Going Places – Great news from Adrian Holovaty

In the first installment of this mini-series i announced that dpa-infocom is geocoding it’s regional newswires and that i’m going to report on the rationale behind doing so, as well as on the solution we ended up using today and our roadmap in forthcoming posts.

One of the main reasons for doing this mini-series is getting the discussion about a/the semantics for geocoding news stories started and working towards a standardisation of the syntax and semantics.

Three days later Adrian Holovaty announces everyblock.com. And in the Poynter interview following the launch of everyblock.com Adrian was asked:

Tompkins: How do you hope newsrooms will adapt your ideas and even your code to their own work?

Holovaty: We’re interested in spreading the concept of “geocoding” news — that is, classifying news articles by location. Currently, we do that by crawling news sites and applying algorithms and human editing efforts, but it’d be best for everybody if news organizations did this on their own. We’re interested in developing some sort of specification/standard for designating granular locations in news stories (Emphasized by me) — look for more about that from us soon.

This is great news! Obviously i agree that news organizations should geocode their news stories on their own. If not, we wouldn’t do so. And we are very interested in working towards a spec / standard. It is for this reason that I’m evangelizing the need for geocoding news not only within dpa (one of the worlds largest news agencies) but am also communicating our approach at various occasions when meeting other news agencies.

For example last September i presented our approach to geocoding news at the inaugural meeting of MINDS International, an association of currently 11 news agencies focusing on the exchange of ideas and solutions between agencies in the online and mobile area.

The key: “Designating granular locations”

Not very surprisingly Adrian hit the nail on the head by stating that a spec/standard for designating granular locations is what is needed most in order to geocode news stories.

Actually, identifying that granular location representations are key to geocoding news stories was one the key learnings on our own road to geocoding news.

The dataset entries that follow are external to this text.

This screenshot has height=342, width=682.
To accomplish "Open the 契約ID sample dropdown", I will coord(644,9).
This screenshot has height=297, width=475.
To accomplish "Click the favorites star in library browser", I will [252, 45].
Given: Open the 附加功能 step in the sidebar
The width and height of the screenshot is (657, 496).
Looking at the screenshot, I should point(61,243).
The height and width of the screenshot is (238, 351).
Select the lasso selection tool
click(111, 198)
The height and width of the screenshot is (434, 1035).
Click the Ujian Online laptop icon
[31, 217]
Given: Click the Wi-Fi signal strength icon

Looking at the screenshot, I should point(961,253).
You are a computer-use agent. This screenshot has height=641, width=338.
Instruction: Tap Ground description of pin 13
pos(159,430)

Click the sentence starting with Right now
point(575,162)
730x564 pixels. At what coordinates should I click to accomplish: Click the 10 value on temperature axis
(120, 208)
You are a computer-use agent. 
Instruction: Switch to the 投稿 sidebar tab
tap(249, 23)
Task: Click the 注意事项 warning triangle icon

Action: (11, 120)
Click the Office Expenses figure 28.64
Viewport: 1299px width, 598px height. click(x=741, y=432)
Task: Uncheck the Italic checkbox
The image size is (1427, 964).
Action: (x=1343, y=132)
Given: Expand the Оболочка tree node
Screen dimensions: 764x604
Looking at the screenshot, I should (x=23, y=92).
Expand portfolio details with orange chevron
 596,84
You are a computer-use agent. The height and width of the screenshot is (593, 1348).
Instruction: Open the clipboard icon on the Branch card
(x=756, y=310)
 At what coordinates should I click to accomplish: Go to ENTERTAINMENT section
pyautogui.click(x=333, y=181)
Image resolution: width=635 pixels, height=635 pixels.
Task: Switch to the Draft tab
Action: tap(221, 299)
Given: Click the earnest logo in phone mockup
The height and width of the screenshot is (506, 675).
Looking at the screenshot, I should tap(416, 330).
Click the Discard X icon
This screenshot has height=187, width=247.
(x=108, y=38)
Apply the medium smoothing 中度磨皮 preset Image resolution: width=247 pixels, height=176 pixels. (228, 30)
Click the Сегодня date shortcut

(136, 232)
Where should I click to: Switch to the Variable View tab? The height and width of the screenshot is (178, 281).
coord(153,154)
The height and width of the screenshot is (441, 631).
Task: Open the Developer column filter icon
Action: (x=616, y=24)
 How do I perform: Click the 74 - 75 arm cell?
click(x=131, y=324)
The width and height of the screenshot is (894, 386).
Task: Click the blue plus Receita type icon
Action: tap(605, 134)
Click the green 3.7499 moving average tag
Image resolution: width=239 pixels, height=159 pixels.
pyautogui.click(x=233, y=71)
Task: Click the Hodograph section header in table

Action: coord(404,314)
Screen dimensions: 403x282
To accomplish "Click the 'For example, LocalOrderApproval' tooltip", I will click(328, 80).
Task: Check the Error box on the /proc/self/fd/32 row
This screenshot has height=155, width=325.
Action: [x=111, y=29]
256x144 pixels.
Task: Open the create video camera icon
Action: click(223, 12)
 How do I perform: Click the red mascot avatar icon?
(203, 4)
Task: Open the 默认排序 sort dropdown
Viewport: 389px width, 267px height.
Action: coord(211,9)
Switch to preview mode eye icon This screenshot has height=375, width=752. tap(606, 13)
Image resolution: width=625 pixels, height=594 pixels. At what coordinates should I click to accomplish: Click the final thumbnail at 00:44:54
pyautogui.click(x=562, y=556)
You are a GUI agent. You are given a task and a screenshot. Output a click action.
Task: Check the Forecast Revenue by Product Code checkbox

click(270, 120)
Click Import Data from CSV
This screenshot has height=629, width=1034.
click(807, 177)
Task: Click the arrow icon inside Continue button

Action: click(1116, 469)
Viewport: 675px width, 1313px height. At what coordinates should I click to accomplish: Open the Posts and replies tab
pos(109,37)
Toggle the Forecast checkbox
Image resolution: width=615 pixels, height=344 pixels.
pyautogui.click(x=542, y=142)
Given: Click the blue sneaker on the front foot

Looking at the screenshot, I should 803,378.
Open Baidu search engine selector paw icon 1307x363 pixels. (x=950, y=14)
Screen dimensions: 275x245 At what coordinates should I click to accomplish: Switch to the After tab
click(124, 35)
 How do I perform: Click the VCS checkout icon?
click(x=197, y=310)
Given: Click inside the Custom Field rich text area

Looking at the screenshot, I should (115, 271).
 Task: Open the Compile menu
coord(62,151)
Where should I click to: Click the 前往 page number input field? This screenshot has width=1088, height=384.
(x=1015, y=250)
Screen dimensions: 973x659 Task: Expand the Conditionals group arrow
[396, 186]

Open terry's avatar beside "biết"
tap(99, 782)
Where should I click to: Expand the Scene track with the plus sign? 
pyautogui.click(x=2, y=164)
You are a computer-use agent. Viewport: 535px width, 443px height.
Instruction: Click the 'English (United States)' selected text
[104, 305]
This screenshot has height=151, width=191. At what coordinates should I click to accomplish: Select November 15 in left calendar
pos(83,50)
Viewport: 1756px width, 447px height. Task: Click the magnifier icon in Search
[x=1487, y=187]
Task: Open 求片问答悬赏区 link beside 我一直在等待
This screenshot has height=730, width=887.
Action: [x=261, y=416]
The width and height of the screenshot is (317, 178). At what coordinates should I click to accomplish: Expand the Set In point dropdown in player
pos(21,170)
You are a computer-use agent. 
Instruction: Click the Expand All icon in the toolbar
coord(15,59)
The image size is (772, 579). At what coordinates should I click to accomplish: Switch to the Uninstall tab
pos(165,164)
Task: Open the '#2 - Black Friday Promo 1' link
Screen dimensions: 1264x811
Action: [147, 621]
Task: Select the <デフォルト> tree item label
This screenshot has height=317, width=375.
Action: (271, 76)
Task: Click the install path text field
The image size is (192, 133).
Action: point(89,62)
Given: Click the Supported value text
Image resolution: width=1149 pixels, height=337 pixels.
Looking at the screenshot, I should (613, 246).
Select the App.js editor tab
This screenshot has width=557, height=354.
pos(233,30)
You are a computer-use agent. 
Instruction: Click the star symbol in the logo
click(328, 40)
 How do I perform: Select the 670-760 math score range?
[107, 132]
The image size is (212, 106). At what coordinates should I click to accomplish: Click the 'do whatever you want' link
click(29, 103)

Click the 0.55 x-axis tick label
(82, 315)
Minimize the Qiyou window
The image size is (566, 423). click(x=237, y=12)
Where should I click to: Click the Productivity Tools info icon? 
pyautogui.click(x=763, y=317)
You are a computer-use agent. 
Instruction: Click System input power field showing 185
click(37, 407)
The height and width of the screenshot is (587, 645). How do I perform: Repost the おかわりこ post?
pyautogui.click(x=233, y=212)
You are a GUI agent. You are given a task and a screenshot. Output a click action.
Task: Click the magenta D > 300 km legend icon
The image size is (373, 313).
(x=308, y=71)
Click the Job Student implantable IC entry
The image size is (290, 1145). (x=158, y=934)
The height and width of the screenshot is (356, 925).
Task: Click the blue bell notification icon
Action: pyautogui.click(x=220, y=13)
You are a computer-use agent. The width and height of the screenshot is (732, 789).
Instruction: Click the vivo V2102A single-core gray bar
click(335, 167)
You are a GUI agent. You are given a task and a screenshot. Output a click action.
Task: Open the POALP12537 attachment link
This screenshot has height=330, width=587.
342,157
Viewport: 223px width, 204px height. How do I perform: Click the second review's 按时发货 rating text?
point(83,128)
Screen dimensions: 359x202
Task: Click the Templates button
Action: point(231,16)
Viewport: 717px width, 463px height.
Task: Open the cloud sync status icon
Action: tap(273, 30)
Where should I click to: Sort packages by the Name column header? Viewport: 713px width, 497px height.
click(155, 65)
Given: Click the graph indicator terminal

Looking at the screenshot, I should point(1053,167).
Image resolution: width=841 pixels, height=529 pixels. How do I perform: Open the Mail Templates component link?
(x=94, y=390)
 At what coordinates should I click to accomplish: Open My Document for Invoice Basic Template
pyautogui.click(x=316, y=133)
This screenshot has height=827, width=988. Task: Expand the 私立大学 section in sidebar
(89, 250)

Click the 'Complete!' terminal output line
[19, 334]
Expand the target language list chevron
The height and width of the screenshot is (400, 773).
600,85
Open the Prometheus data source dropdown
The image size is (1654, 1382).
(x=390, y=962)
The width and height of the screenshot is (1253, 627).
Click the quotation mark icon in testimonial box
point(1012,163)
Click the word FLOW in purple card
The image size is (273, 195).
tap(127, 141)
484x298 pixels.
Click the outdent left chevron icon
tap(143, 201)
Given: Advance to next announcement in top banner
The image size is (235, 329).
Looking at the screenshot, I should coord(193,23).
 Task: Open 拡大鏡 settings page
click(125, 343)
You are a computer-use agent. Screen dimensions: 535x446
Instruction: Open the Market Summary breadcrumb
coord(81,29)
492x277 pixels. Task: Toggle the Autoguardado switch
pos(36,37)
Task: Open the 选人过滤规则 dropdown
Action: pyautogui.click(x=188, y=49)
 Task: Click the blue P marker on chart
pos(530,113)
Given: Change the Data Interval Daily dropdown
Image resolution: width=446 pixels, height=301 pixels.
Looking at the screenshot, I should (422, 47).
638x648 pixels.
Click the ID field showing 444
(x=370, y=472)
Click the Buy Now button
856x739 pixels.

Other key learnings where:

  1. It is essential to distinguish between locations of news stories and locations in news stories.
  2. Locations of news stories are at least as important as locations in news stories (at least for news agencies)
  3. The most important type of location of a news story is the scope of a news stories, i.e. its geographic area of relevance

In the next couple of posts i’m going to elaborate on these key learnings and present ourĀ  approach.

Hopefully this and the following posts will get a discussion as well as a joint effort for a common spec started.

EveryBlock launched – first impressions

I’ve just read the news that EveryBlock has lauched on Adrian Holovaty’s blog. (You can read about the idea behind everyblock at the launch entry of the everyblock blog). I had the chance to meet Adrian last August and discuss some of my ideas and concerns related to geocoding news etc with him.

It’s great that his vision is now graspable for the cities of Chicago, New York and San Francisco.

everyblock2.png everyblock.png

Here are my first impressions:

Not very surprisingly Adrian and his team “get it right”. All kinds of data accessible at the right URLs. Classification into multiple administrative hierarchies, navigation along these hierarchies, graphically reduced maps, …

The only thing i’m wondering about is the lack of any feeds, especially given the fact that the feed framework of django makes generating feeds easy.

But may be they are at the same point as i’m right now: “What is the best way to include the classification into the hierarchies and the other metadata into the feed.”

No, i’m not talking about the coordinates and geometries, you could use GeoRSS for that. I’m talking about adding the metadata that this news is relevant for a certain borough, precinct etc. and provide enough information that consumers of the feeds can use this information in order to build their own (re-)presentations. More how we handle this at dpa-infocom in a post coming soon to the Going Places mini series i just started.

Presumably everyblock uses django as its backend. Since i’m a long term follower of Christopher Schmidt’s great work, hence its especially good to see that everyblock.com is using openlayers and tilecache for its mapping components.

I’m wondering if they are using the django-gis branch and would be eager to learn which GIS-backend they are using for generating the tiles. Looking at the tilecache URLs they are using a WMS-compatible one. Right now i’m wondering if i should use GeoServer or MapServer for my own experiments i’m going to start very soon. Any recommendations?

Since i know how hard it is to get neighborhood and other geometries (it is even harder in europe than the states, e.g. finally i had to buy them from a commercial provider for the german cities) i wonder how Zillows move to making their neighborhoods available as shapefiles eases their tasks of creating everyblock for more cities.